* What this task involves *
Copy the data. Keep every character as given.

* Data listing *

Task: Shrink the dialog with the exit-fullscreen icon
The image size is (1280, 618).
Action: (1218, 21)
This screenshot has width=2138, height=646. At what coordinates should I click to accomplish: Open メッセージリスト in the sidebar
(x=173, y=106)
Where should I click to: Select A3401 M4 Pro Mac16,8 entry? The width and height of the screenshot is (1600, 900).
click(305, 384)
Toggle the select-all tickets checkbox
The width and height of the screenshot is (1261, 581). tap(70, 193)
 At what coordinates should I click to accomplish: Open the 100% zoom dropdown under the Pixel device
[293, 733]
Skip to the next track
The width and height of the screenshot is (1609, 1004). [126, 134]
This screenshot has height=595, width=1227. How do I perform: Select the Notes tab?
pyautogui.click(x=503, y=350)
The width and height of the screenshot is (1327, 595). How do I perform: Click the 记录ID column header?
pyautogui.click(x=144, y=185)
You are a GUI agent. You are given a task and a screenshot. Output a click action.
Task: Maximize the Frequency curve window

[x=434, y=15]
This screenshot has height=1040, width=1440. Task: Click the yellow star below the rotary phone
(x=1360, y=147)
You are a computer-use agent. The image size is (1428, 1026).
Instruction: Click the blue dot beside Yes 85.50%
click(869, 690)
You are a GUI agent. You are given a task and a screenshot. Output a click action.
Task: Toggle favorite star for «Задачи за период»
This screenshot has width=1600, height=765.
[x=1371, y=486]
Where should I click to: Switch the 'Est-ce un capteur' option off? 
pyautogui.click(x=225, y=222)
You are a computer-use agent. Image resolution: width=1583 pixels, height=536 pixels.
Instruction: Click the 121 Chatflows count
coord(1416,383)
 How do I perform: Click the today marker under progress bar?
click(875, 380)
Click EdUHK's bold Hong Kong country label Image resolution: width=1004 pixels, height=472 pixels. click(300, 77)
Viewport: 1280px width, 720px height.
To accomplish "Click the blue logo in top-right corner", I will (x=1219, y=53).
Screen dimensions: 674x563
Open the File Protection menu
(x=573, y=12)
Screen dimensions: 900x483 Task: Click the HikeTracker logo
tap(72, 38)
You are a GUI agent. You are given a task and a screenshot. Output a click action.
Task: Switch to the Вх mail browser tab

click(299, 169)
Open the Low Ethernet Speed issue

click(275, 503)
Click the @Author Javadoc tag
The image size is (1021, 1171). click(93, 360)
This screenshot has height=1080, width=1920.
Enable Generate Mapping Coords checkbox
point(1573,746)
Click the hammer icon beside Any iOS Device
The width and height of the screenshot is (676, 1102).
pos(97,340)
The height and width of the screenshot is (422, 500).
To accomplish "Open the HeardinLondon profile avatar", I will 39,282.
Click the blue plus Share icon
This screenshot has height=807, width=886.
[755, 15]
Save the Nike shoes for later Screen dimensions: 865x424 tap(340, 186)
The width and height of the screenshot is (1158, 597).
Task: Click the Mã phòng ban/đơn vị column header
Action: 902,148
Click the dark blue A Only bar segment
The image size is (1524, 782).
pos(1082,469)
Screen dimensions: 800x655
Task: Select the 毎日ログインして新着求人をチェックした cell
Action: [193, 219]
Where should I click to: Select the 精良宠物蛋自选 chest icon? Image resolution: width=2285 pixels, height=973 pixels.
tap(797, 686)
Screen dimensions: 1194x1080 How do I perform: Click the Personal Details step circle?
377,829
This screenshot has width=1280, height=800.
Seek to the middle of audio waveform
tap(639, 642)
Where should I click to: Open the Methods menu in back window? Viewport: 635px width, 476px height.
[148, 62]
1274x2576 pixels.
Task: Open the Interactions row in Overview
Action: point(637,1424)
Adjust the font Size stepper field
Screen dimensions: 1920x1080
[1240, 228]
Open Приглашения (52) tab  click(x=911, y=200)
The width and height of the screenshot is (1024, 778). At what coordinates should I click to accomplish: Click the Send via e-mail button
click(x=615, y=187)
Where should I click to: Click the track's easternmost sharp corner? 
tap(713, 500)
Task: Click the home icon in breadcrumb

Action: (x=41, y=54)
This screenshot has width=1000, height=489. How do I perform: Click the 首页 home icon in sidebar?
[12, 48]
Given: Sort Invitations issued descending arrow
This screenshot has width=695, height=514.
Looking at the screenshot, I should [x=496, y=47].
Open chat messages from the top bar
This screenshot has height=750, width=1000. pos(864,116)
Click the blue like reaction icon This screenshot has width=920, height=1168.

* Written solution *
Task: Shrink the dialog with the exit-fullscreen icon
The image size is (1280, 618).
Action: (1218, 21)
This screenshot has width=2138, height=646. At what coordinates should I click to accomplish: Open メッセージリスト in the sidebar
(x=173, y=106)
Where should I click to: Select A3401 M4 Pro Mac16,8 entry? The width and height of the screenshot is (1600, 900).
click(305, 384)
Toggle the select-all tickets checkbox
The width and height of the screenshot is (1261, 581). tap(70, 193)
 At what coordinates should I click to accomplish: Open the 100% zoom dropdown under the Pixel device
[293, 733]
Skip to the next track
The width and height of the screenshot is (1609, 1004). [126, 134]
This screenshot has height=595, width=1227. How do I perform: Select the Notes tab?
pyautogui.click(x=503, y=350)
The width and height of the screenshot is (1327, 595). How do I perform: Click the 记录ID column header?
pyautogui.click(x=144, y=185)
You are a GUI agent. You are given a task and a screenshot. Output a click action.
Task: Maximize the Frequency curve window

[x=434, y=15]
This screenshot has height=1040, width=1440. Task: Click the yellow star below the rotary phone
(x=1360, y=147)
You are a computer-use agent. The image size is (1428, 1026).
Instruction: Click the blue dot beside Yes 85.50%
click(869, 690)
You are a GUI agent. You are given a task and a screenshot. Output a click action.
Task: Toggle favorite star for «Задачи за период»
This screenshot has width=1600, height=765.
[x=1371, y=486]
Where should I click to: Switch the 'Est-ce un capteur' option off? 
pyautogui.click(x=225, y=222)
You are a computer-use agent. Image resolution: width=1583 pixels, height=536 pixels.
Instruction: Click the 121 Chatflows count
coord(1416,383)
 How do I perform: Click the today marker under progress bar?
click(875, 380)
Click EdUHK's bold Hong Kong country label Image resolution: width=1004 pixels, height=472 pixels. click(300, 77)
Viewport: 1280px width, 720px height.
To accomplish "Click the blue logo in top-right corner", I will (x=1219, y=53).
Screen dimensions: 674x563
Open the File Protection menu
(x=573, y=12)
Screen dimensions: 900x483 Task: Click the HikeTracker logo
tap(72, 38)
You are a GUI agent. You are given a task and a screenshot. Output a click action.
Task: Switch to the Вх mail browser tab

click(299, 169)
Open the Low Ethernet Speed issue

click(275, 503)
Click the @Author Javadoc tag
The image size is (1021, 1171). click(93, 360)
This screenshot has height=1080, width=1920.
Enable Generate Mapping Coords checkbox
point(1573,746)
Click the hammer icon beside Any iOS Device
The width and height of the screenshot is (676, 1102).
pos(97,340)
The height and width of the screenshot is (422, 500).
To accomplish "Open the HeardinLondon profile avatar", I will 39,282.
Click the blue plus Share icon
This screenshot has height=807, width=886.
[755, 15]
Save the Nike shoes for later Screen dimensions: 865x424 tap(340, 186)
The width and height of the screenshot is (1158, 597).
Task: Click the Mã phòng ban/đơn vị column header
Action: 902,148
Click the dark blue A Only bar segment
The image size is (1524, 782).
pos(1082,469)
Screen dimensions: 800x655
Task: Select the 毎日ログインして新着求人をチェックした cell
Action: [193, 219]
Where should I click to: Select the 精良宠物蛋自选 chest icon? Image resolution: width=2285 pixels, height=973 pixels.
tap(797, 686)
Screen dimensions: 1194x1080 How do I perform: Click the Personal Details step circle?
377,829
This screenshot has width=1280, height=800.
Seek to the middle of audio waveform
tap(639, 642)
Where should I click to: Open the Methods menu in back window? Viewport: 635px width, 476px height.
[148, 62]
1274x2576 pixels.
Task: Open the Interactions row in Overview
Action: point(637,1424)
Adjust the font Size stepper field
Screen dimensions: 1920x1080
[1240, 228]
Open Приглашения (52) tab  click(x=911, y=200)
The width and height of the screenshot is (1024, 778). At what coordinates should I click to accomplish: Click the Send via e-mail button
click(x=615, y=187)
Where should I click to: Click the track's easternmost sharp corner? 
tap(713, 500)
Task: Click the home icon in breadcrumb

Action: (x=41, y=54)
This screenshot has width=1000, height=489. How do I perform: Click the 首页 home icon in sidebar?
[12, 48]
Given: Sort Invitations issued descending arrow
This screenshot has width=695, height=514.
Looking at the screenshot, I should [x=496, y=47].
Open chat messages from the top bar
This screenshot has height=750, width=1000. pos(864,116)
Click the blue like reaction icon This screenshot has width=920, height=1168.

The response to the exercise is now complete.